(Records)
==================================================
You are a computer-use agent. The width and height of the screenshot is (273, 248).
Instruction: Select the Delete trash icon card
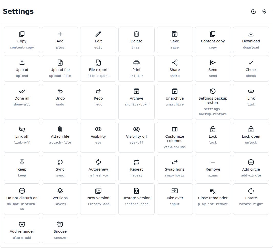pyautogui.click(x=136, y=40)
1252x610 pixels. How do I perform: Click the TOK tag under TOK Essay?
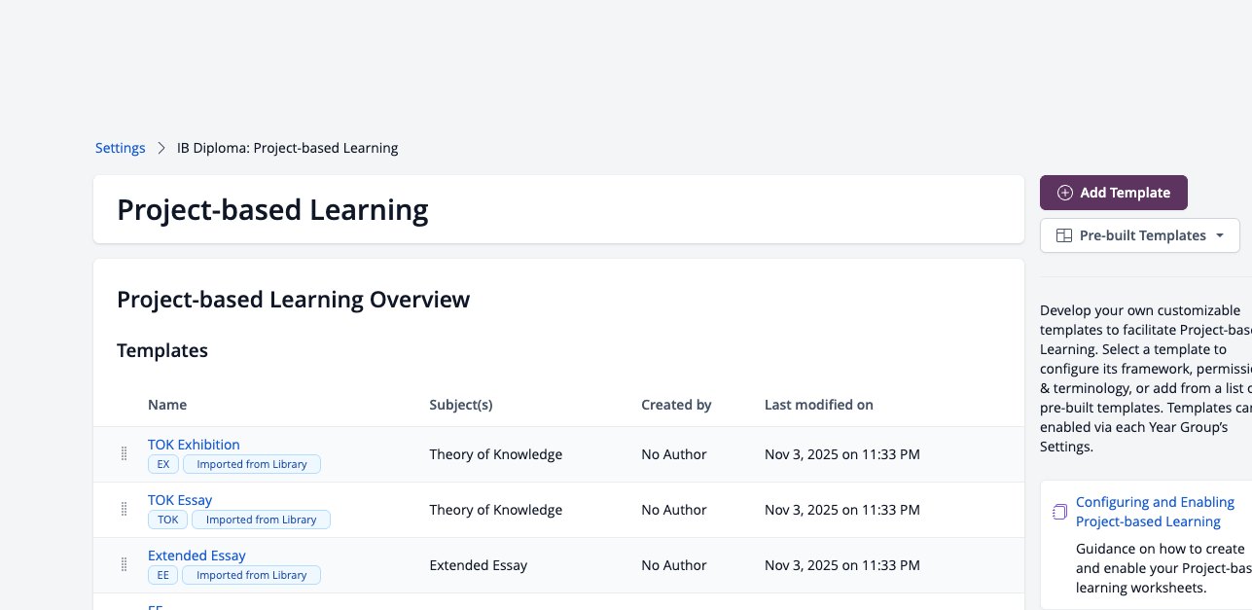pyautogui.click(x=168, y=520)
==================================================
Exercise: Lay out the lines above as a JSON list of strings, one string per line, with blank lines dropped. Leave the pictures out.

Solution to this exercise:
[
  "You are a computer-use agent. The width and height of the screenshot is (273, 248).",
  "Instruction: Select the Delete trash icon card",
  "pyautogui.click(x=136, y=40)",
  "1252x610 pixels. How do I perform: Click the TOK tag under TOK Essay?",
  "pyautogui.click(x=168, y=520)"
]